**WORK INSTRUCTION**
Whenever a line of the listing contains "will", it counts; give the total number of such lines and nothing more.

**INFORMATION**
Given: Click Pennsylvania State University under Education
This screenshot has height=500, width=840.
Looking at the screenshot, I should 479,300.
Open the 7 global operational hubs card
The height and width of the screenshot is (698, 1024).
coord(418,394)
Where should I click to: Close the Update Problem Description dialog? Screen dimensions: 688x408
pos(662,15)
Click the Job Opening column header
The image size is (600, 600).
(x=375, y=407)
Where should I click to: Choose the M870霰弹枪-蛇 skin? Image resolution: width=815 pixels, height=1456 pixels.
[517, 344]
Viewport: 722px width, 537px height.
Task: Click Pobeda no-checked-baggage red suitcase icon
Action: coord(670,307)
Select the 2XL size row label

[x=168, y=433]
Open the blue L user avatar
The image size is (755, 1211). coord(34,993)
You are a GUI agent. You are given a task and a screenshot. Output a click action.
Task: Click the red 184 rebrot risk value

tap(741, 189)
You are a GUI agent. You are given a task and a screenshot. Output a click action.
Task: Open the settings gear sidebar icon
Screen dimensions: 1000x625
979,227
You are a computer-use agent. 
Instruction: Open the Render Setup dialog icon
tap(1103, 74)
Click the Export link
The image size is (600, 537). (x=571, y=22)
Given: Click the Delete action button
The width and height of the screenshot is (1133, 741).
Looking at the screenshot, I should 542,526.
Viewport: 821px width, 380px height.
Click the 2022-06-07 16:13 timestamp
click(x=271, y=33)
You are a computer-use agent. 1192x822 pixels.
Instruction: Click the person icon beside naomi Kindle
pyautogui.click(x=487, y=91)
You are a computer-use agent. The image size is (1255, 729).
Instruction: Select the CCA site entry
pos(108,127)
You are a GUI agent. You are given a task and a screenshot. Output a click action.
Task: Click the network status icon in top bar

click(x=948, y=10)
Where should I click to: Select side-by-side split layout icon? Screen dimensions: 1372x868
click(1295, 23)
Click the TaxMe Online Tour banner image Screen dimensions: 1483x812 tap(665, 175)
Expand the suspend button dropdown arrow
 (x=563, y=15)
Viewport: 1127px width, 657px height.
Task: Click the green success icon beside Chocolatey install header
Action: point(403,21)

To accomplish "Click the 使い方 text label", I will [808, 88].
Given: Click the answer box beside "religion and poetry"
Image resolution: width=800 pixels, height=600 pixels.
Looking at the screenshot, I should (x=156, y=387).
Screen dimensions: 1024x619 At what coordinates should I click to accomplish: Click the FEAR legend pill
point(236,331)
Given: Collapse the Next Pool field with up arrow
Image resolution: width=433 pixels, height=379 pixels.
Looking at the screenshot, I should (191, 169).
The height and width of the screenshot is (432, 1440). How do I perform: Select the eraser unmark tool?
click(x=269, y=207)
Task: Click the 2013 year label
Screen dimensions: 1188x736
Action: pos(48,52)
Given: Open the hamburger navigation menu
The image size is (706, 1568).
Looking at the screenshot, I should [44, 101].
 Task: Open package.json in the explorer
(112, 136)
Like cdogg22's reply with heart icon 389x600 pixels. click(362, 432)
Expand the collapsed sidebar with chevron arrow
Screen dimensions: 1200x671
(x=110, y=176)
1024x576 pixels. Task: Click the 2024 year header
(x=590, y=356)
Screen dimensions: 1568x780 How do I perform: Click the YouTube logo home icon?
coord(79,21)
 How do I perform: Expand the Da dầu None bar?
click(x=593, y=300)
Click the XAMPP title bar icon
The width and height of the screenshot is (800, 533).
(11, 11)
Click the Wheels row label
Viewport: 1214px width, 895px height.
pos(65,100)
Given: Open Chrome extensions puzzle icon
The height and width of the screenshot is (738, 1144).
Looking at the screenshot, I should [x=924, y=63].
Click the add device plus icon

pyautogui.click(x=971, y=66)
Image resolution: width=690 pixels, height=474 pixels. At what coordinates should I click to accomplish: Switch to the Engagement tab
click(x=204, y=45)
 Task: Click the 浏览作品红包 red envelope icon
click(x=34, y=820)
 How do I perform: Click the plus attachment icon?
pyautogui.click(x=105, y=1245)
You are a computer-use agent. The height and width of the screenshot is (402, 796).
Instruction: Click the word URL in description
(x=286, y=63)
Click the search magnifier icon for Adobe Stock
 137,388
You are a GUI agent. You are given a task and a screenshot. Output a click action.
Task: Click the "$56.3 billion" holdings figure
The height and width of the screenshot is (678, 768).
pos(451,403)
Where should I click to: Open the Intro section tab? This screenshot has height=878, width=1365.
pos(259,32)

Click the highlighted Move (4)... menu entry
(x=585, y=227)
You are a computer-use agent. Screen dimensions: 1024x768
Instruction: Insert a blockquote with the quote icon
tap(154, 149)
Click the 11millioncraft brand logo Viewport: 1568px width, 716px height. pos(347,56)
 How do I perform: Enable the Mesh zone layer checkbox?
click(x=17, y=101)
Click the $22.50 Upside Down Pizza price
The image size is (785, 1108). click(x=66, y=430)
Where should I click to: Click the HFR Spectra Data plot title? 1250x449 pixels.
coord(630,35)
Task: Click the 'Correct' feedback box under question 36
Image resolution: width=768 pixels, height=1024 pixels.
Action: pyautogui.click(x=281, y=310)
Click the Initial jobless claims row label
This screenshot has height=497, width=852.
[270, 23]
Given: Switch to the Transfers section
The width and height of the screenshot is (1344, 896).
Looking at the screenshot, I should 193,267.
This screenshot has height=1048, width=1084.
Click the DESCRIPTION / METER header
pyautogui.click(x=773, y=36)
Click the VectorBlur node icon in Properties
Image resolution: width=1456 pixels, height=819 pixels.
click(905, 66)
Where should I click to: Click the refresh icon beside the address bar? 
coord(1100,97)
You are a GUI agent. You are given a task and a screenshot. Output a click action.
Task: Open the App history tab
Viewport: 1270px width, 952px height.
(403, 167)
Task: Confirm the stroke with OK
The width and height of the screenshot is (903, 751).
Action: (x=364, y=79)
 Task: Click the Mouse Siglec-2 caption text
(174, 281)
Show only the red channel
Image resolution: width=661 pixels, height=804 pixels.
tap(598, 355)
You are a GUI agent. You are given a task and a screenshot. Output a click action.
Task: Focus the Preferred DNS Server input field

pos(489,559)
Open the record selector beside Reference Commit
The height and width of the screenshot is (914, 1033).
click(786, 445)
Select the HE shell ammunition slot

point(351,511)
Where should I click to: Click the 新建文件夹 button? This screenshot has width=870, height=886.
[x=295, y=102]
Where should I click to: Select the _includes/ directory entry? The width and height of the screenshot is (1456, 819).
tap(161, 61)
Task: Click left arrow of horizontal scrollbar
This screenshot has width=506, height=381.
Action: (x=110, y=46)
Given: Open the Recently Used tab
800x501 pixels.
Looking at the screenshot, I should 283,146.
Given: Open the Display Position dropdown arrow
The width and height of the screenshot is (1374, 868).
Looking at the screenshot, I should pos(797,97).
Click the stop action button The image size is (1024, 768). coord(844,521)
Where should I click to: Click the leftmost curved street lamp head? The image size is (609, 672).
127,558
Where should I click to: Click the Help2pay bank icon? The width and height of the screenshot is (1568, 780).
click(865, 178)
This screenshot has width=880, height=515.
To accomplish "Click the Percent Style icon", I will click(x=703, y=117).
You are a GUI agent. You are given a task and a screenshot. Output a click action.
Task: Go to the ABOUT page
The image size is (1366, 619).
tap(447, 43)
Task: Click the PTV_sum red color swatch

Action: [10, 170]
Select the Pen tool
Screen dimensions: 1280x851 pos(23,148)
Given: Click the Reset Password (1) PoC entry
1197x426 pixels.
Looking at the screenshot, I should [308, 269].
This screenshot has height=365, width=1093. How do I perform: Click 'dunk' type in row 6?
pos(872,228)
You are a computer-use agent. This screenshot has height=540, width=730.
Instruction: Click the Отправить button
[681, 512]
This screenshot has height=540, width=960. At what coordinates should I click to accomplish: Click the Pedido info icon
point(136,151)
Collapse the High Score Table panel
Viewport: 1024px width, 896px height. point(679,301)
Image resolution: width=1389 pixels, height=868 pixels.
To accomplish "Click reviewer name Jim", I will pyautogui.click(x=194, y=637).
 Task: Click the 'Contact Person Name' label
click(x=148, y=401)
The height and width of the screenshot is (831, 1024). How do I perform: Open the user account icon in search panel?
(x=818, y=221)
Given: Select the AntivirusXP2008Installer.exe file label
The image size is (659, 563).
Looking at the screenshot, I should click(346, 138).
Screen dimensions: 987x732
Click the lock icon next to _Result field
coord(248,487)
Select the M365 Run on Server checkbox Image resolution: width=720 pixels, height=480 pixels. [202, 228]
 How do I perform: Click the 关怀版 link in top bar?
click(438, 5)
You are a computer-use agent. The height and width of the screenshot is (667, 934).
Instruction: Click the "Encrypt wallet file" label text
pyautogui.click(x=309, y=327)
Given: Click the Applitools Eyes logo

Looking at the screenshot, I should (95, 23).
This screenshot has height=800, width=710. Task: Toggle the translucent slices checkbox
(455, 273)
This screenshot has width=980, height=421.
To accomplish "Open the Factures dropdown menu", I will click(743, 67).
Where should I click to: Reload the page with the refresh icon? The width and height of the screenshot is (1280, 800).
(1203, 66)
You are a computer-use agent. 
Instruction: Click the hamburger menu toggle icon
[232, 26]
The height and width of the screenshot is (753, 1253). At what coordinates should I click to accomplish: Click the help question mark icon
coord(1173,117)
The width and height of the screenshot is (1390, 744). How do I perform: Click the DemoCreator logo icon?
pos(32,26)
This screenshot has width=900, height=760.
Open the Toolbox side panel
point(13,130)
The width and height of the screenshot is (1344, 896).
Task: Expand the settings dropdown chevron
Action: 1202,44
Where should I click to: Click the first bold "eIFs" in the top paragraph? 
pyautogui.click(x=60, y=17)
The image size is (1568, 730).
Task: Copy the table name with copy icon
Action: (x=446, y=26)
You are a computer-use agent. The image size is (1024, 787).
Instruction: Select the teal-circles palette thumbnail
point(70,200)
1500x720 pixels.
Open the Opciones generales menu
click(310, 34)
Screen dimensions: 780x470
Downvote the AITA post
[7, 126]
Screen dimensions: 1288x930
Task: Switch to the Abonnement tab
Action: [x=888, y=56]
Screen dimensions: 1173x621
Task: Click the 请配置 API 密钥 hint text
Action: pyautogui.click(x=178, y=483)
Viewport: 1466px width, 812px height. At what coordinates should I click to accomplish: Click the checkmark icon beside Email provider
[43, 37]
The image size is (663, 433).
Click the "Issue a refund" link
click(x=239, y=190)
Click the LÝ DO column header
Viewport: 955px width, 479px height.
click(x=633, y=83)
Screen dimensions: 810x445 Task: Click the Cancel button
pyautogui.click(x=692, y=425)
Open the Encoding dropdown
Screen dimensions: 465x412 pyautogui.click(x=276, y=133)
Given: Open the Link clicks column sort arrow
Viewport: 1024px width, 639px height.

**TASK ANSWER**
4